The band name sounds like the name of a radical student organization, but I believe they are unrelated. Nonetheless, everything is radical about Anak Bayan and their music. “Jeepney Rock”, for instance, is the Filipino version of psychedelic rock plus progressive rock ala Emerson, Lake and Palmer. The lyrics are very pedestrian, striving to be more ‘local’ and easy to relate to. Anak Bayan touches topics like migration, politics and day-to-day Filipino experience. The song “Pagbabalik ng Kwago” even sounds like a communist chant: “dadalhin tayo sa paraiso/ sa pugad ng langit/ lahat ay magkapatid/ pantay-pantay lang/ walang lamangan/nagkakaisa at nagbibigayan.” That, my friends, is Joma Sison on acid. Hehe.
Who cares what the band name really means? I think this is what Sinosikat really signifies: ambiguity (sexual, if you want) and technical skill. One of the few remaining hopes of Filipino music.
There was an urban legend wherein Jimi Hendrix was asked who he think is the best guitarist. Hendrix allegedly answers, “I don’t know, ask Phil Keaggy.” And of course, everyone may be asking, who the hell he is?
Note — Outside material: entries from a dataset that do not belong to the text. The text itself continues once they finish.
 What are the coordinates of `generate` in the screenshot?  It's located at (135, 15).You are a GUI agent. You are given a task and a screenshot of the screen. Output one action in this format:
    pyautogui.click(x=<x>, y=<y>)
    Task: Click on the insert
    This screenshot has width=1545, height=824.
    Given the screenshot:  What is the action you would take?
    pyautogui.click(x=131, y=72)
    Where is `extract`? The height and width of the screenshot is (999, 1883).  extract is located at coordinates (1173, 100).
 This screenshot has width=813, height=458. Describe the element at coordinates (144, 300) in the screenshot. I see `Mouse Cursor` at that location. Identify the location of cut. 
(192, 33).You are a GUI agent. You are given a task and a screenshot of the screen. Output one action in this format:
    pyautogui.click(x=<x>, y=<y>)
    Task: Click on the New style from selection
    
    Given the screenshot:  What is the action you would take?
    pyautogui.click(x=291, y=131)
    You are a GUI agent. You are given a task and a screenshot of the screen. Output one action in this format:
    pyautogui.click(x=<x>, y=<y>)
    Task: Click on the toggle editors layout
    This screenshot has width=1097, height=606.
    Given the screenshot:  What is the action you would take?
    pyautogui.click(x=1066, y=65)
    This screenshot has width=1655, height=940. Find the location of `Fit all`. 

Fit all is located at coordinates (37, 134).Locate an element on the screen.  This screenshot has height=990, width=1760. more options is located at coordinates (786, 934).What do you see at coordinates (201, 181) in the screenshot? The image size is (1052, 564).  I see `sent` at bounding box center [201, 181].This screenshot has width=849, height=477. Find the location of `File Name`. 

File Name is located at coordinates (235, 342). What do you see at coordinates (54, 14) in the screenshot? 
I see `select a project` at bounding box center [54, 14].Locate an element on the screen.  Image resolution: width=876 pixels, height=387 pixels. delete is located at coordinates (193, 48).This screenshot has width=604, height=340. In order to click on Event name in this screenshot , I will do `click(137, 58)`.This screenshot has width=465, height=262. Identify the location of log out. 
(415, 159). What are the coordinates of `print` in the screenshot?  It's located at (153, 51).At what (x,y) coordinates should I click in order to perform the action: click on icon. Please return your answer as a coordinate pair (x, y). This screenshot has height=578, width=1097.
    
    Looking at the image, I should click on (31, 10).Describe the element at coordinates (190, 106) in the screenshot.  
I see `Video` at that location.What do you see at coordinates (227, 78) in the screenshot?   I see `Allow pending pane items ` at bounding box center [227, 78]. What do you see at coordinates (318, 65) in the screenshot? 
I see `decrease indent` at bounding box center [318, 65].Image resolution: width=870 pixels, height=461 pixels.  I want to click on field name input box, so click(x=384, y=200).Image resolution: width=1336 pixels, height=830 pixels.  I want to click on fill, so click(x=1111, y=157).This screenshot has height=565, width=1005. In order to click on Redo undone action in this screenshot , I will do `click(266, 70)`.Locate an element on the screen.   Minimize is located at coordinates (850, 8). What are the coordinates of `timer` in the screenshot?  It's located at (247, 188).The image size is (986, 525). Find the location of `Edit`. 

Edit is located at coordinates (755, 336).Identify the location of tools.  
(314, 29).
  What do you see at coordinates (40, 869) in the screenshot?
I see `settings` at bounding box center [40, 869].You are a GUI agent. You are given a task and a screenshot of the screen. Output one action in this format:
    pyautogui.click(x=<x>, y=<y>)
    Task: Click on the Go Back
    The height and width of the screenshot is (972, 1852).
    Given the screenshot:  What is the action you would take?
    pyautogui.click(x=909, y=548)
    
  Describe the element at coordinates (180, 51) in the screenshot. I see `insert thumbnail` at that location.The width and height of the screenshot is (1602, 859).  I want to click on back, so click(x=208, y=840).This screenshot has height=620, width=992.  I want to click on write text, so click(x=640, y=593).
Well that is the time that I discovered this guitar maestro of prodigious talent. Phil Keaggy is most famous for his dazzling fingerstyle playing, but he is also a very good blues and jazz player. Maybe his playing gravitated me towards those kinds of music. It’s difficult to single out any representative song for this man. His whole discography is a testimony of talent.
I like his hair. I like his voice. I like Randy Rhoads. His music is, uh, nevermind. Hail the Prince of Dorkness. That’s all.
My interest for Yes’s music has never wavered for the past three years. I downloaded three Yes albums 4 year, and they are all more valuable than last ten movies I watched. Drama, Close to the Edge, 90125, The Yes Album, and Going for the One. Drama is quite fun, heavy, dense, noisy, but I miss the majestic element of Jon Anderson’s voice. Close to the Edge is colossal, thunderous by impact and massive in sonic power, all three songs are good especially the title epic track. The Yes Album is fine, I like “Starship Trooper” and “Perpetual Change” but hate “I’ve Seen All Good People.” Going for the One is a very long album, very dense, making its sound almost opaque that it fills my eardrums like white noise. It has ahhmm-okay moments but when it peaked at “Awaken” it seemed like every star in the sky has exploded. Haha. 90125 is 80’s Yes, very 80s-sounding indeed, has some weak, unbearably long pop tunes but nonetheless is still enjoyable.